Но… Власть убивает поэта, зная, что он и в могиле продолжит шевелить губами, но полагая, что по сравнению с упором насильственной земли погребение будет еще более надежной изоляцией – собственно, доведением блестящего расчета до его логического предела. Однако же именно будучи доведен до предела, расчет перестает быть блестящим: «Да, я лежу в земле, губами шевеля, / Но то, что я скажу, заучит каждый школьник» (иными словами: ‘Несмотря на то, что губами я шевелю, лежа в земле, то, что я скажу, не останется со мной в могиле, но выйдет наружу’ и т. д.).
«Лишив меня морей…» → КП. Итак, содержание первой части подземного монолога, обращенной поэтом к власти или, возможно, к себе самому, показывает, что КП развивает, а не опровергает бунтарские мотивы из «Лишив меня морей…». Вторая часть монолога (стихи 3–8) – это текст в тексте, завещание, дословно то, что «заучит каждый школьник».
КонтекстАлександрийский столп и Мавзолей. Ввиду того, что КП – стихотворение политическое, в нем следует искать аналог эффектного политического жеста, которым открывается пушкинский «Памятник». В предчувствии близкой смерти поэт противопоставил свой «нерукотворный памятник»[552] Александровской колонне, воздвигнутой в 1834 г. на Дворцовой площади в честь Александра I и увенчанной фигурой ангела, схожего лицом с покойным императором[553]. Эта колонна была данью памяти предшествующего правителя со стороны правителя действующего. Аналогичный жест со стороны Мандельштама, представляющего себя умершим, должен, следовательно, относиться тоже к предшествующему, усопшему правителю и его памятнику – то есть к Ленину и его Мавзолею[554]. Мавзолей показан через его метонимию – Красную площадь[555], растворен в стихах 3, 5 и 8 (в состав каждого из них входят литеры, из которых складывается это слово) и подсказан рифмой круглей – полей; имя Ленина закодировано в последнем стихе посредством парономазии (подготовленной предшествующим нагнетением мягких «л» и «н»): на земЛЕ посЛЕдНИй жив НевоЛЬНИк[556].
Загробное состязание с Лениным. Репетиция посмертного соревнования с Лениным уже имела место незадолго до этого – в апрельском исполненном сарказма стихотворении:
Это какая улица?Улица Мандельштама.Что за фамилия чертова!Как ее ни вывертывай,Криво звучит, а не прямо.

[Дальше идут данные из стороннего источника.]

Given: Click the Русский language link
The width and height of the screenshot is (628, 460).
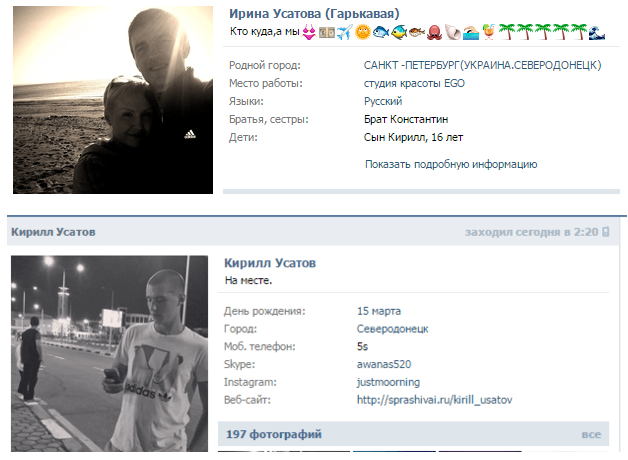Looking at the screenshot, I should click(x=383, y=101).
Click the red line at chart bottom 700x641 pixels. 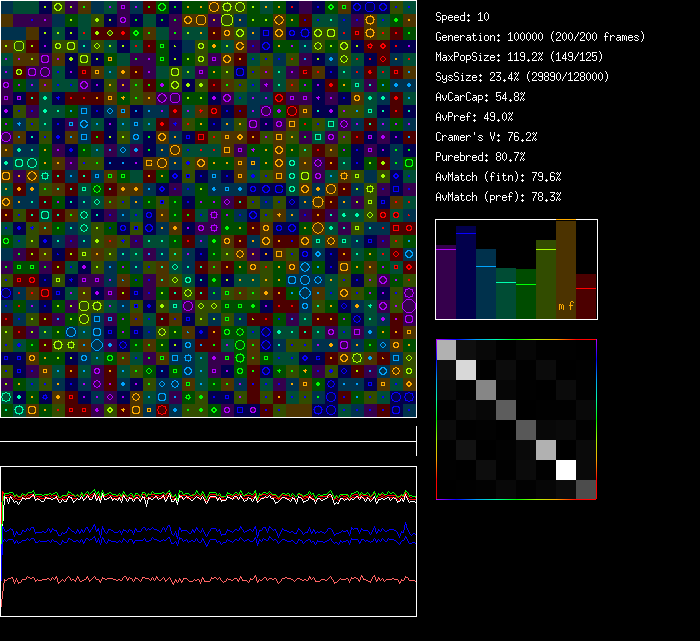click(x=210, y=579)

Мало в нем было линейного,Нрава он не был лилейного,И потому эта улицаИли, верней, эта ямаТак и зовется по имениЭтого Мандельштама[557].
«Третья строчка второй строфы, – вспоминает Н. Я. Мандельштам, – первоначально была: “Жил он на улице Ленина” – почему так называлась окраинная улица, на которой мы жили, я не знаю[558]. Этой строчки О. М. испугался (да и сейчас за нее могут съесть – как так – такую улицу захотел переименовать – да еще как!), и мы решили ее “позабыть”. Стишок же записывали шифром, так как любую улицу называть своим именем ссыльному было опасно» [Мандельштам Н. 2006: 343].